The study found limited good-quality evidence, which makes it difficult to differentiate between the various methods for removing ear wax. Although the study was able to show that softeners have an effect in clearing earwax in their own right and as precursors to irrigation, it remains uncertain which specific softeners are superior. While caution should be taken in interpreting the results of the economic evaluation, the study shows that self-irrigation is likely to be more cost-effective than professional irrigation. The generalisability of the results, however, depends on how the clinical pathways assumed in the model are representative of typical clinical practice, as these are known to vary.
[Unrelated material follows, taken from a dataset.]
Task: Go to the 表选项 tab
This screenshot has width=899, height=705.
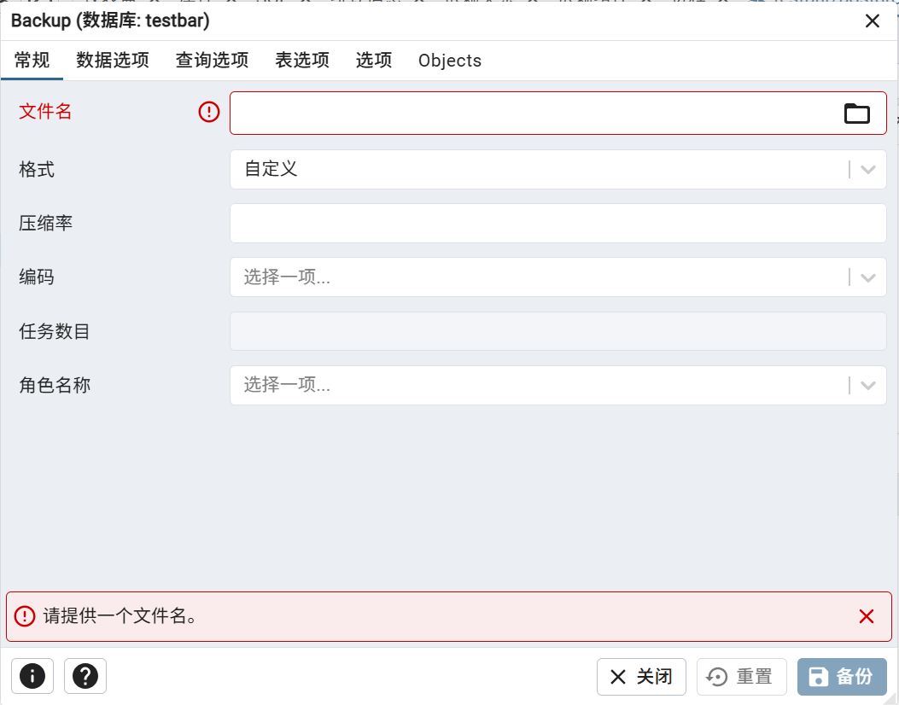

This findings are generally in line with previous systematic reviews in this area. However, this review differed because it assessed studies by setting, the intention for use of the softener, the populations, and the follow-up. It assessed all methods of treatment, including self-syringing; assessed all available preparation comparisons; and each study was assessed for methodological quality. The research was undertaken to fill an evidence gap identified as important by an expert advisory panel of the National Institute for Health Research Health Technology Assessment Programme, so that practitioners could be best informed about treatments for ear wax.
Given the large number of people attending primary care with earwax, it was surprising to find such limited good-quality evidence. There was little in the way of consistency among the included studies and many studies omitted basic data. This cannot be completely accounted for by the age of the publications, as many have been published since the advent of reporting standards for trials. While rigorous, consistent methods of critical appraisal and presentation were applied in this study, these factors made it difficult to summarise the results in a meaningful way.
Further research is required to improve the evidence base before policy and practice can be reliably informed. Ideally, a well-conducted randomised controlled trial and economic evaluation could provide an assessment of the different ways of providing the service (that is, practice nurse provision versus self-syringing) as well as the effectiveness of the different methods of removal. As part of this, it would be important to assess first the acceptability of different approaches, to ensure the most appropriate research structure.